**Document extract**
>>
Both of the experts interviewed by factcheck.org said they weren’t “buying the argument” put forward by the White House. Steve Rosenthal of the liberal Tax Policy Center said the Bidens’ situation was far different in 2017 and 2018 when writing and speaking engagements represented their full-time job. He specifically questioned, “why, when it was doing the 2021 audit, didn’t the IRS go back to 2017 and 2018 and require the Bidens to make an adjustment” by increasing the Bidens’ salaries and requiring them to pay the 3.8 percent tax on the higher salary amounts.

The White House statement added that “during the first routine audit of this administration, tax years 2017 and 2018 were discussed with the IRS” and that the service “challenged nothing.” The Tax Policy Center expert told factcheck.org that he disagreed with this development:

Rosenthal would like to know why [the IRS didn’t challenge the 2017 and 2018 returns], and he said that if he were the Chairman of the House Ways and Means Committee, he would seek IRS records related to discussions of the 2017 and 2018 returns and the S-corporations to find out why the IRS didn’t think an upward adjustment [to the amount the Bidens owed] was warranted.

In short, an analyst at a left-of-center think tank believes Joe Biden “didn’t pay his fair share” of taxes in 2017 and 2018, questioned why the IRS let him off the hook, and said Congress should investigate. The only question is, why hasn’t the new Republican majority in the House begun doing exactly that?

Weaponized Bureaucrats

Conservatives on Capitol Hill should be outraged by this latest development on several levels.
<<
**Information provided**
>>
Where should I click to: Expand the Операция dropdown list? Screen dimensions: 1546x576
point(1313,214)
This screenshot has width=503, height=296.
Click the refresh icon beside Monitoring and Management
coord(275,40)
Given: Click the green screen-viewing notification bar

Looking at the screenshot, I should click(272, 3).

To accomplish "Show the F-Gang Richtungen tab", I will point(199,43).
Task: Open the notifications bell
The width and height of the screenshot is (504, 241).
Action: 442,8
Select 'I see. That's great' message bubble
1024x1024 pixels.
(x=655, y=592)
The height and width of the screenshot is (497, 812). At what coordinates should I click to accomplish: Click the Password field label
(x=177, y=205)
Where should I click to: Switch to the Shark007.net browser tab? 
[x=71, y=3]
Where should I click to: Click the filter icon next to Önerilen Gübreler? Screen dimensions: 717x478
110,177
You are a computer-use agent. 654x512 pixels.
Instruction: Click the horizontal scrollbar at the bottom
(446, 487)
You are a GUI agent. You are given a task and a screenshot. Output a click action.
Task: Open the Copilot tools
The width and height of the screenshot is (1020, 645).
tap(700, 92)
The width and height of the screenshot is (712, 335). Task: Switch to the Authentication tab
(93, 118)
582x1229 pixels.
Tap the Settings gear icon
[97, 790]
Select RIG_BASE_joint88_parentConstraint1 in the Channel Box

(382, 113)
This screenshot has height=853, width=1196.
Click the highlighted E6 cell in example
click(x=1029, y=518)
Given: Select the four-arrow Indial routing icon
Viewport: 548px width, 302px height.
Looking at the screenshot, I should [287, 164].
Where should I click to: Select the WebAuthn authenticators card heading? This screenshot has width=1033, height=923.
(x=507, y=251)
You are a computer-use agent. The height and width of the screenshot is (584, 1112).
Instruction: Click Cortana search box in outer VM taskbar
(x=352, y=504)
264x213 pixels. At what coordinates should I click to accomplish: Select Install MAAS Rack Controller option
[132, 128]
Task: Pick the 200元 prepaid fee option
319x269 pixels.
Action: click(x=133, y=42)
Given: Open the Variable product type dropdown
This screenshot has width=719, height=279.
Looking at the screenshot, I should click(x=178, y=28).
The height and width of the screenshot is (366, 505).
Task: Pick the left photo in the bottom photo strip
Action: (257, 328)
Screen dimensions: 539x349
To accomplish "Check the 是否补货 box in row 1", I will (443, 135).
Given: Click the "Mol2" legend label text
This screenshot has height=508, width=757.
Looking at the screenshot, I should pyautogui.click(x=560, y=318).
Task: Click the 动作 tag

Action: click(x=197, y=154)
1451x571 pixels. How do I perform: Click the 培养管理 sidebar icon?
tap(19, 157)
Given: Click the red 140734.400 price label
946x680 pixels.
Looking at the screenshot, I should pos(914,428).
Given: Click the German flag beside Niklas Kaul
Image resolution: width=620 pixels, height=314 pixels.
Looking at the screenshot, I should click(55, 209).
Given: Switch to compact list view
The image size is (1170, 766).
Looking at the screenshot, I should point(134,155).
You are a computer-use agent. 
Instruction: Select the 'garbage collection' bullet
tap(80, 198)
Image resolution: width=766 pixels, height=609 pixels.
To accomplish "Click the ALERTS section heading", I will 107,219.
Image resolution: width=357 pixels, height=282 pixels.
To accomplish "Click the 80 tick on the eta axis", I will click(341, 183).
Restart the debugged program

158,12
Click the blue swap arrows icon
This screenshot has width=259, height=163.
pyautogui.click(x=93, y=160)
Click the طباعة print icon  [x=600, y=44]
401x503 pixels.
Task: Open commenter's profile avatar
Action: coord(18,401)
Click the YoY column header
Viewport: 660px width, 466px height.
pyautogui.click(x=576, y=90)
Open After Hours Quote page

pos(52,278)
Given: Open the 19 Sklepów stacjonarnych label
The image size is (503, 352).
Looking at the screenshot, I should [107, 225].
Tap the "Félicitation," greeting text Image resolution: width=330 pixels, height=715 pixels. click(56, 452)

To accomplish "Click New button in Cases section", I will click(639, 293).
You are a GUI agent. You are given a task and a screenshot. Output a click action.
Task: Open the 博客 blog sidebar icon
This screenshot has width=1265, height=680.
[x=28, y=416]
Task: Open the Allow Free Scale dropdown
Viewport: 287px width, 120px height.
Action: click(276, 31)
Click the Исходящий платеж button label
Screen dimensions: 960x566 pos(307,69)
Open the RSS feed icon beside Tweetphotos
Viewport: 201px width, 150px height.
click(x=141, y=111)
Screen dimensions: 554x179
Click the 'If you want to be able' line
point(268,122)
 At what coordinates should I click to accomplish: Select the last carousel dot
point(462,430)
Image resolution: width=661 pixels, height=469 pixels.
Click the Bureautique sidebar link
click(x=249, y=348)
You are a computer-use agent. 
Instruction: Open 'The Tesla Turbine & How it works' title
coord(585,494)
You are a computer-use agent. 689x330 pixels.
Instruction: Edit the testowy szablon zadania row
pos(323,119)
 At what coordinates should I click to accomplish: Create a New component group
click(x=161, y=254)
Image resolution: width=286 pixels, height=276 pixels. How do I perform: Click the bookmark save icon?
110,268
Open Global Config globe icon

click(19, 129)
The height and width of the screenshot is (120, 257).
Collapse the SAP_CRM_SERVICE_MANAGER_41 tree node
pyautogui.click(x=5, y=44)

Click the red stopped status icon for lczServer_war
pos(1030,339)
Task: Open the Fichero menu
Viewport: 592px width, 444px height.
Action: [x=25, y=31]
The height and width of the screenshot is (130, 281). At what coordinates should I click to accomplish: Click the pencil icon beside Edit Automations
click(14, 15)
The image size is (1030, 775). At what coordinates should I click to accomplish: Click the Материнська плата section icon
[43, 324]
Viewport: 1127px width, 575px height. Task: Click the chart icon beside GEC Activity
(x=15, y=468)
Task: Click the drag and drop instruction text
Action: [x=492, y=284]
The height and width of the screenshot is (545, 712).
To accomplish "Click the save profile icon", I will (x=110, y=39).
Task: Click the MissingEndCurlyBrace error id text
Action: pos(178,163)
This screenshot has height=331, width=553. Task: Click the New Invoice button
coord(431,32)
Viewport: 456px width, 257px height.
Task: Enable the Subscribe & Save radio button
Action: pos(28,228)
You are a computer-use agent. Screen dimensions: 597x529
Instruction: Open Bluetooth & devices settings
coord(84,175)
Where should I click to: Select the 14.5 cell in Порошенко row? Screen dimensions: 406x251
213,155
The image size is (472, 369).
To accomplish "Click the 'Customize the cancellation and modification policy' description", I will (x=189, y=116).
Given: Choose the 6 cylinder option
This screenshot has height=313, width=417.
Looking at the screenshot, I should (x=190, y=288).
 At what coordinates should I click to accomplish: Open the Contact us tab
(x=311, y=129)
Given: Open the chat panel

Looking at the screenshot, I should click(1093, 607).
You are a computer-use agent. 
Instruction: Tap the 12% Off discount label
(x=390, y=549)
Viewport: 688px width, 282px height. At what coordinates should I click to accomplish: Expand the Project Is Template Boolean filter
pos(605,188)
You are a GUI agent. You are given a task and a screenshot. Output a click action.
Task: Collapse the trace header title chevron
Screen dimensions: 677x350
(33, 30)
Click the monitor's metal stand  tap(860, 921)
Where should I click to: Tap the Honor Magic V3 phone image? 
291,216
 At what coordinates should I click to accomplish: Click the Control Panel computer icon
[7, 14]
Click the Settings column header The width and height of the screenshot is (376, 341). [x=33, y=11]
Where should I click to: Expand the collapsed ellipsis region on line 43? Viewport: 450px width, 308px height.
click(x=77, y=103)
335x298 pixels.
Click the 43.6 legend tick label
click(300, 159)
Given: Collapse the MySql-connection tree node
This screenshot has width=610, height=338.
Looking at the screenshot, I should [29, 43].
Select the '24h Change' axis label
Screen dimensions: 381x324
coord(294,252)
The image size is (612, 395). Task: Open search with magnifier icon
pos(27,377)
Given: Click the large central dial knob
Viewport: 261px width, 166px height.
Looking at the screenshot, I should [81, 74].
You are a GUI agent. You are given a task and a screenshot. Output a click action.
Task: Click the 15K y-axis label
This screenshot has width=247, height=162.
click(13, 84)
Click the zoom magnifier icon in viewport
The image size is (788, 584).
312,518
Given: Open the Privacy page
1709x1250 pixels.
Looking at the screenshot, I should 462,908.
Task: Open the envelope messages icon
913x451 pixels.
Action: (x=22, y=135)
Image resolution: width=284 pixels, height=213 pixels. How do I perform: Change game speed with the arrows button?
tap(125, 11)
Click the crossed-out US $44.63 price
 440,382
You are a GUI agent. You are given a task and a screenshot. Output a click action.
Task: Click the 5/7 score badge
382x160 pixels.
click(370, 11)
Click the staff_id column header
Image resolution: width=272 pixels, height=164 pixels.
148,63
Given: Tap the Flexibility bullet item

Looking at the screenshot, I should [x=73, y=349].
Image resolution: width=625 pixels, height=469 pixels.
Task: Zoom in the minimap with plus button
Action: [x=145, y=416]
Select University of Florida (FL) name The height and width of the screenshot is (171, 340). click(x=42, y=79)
<<
**Tasks and exercises**
(A) In the passage on the Bidens' taxes, what tax rate did Steve Rosenthal say the Bidens should have paid on higher salary amounts?
(B) Pick up the passage on the Bidens' taxes after its final sentence and keep writing it.

**Task-by-task results**
(A) 3.8 percent.

(B)
It demonstrates a double standard in which elite politicians get treated with kid gloves, allowing their mistakes (or malfeasance) to be swept under the rug. Does anyone in middle America believe that, if they had problems in prior years’ tax returns like the Bidens do, the IRS would fail to challenge their questionable behavior?

It also illustrates how the new IRS funding will be weaponized against ordinary Americans — including the middle class and small businesses — while Washington elites get off scot-free. And it shows the hypocrisy of both Biden and the Democrats in Congress; Biden is going around claiming Republicans want to undermine Medicare while going out of his way — using methods that tax experts believe violate IRS guidelines — to avoid paying Medicare taxes himself.

Newly armed with the House majority, Republicans in both chambers of Congress should absolutely investigate and demand answers. They should ask the Joint Committee on Taxation (JCT), Congress’s nonpartisan research arm, to determine whether the Bidens violated “reasonable compensation” guidelines for 2017 and 2018. 

If JCT believes the Bidens did violate the IRS guidelines in 2017 and 2018, Congress should direct JCT to investigate the audit of the Bidens’ returns. Why did IRS employees not raise this issue? And, just for good measure, why did the IRS ignore my whistleblower complaint about this issue? 

Republicans in the Senate should turn the pending nomination of Daniel Werfel as the next IRS commissioner into a referendum on how the service handled the Bidens’ returns. All Republicans should refuse to vote for the nominee unless and until the IRS provides more information about why the service did not investigate the Bidens’ 2017 and 2018 tax returns. If Republicans can persuade Senators like Joe Manchin, D-W.Va., or Kyrsten Sinema, I-Ariz., to vote against the nominee on those grounds, they could slow the nomination or stop it outright.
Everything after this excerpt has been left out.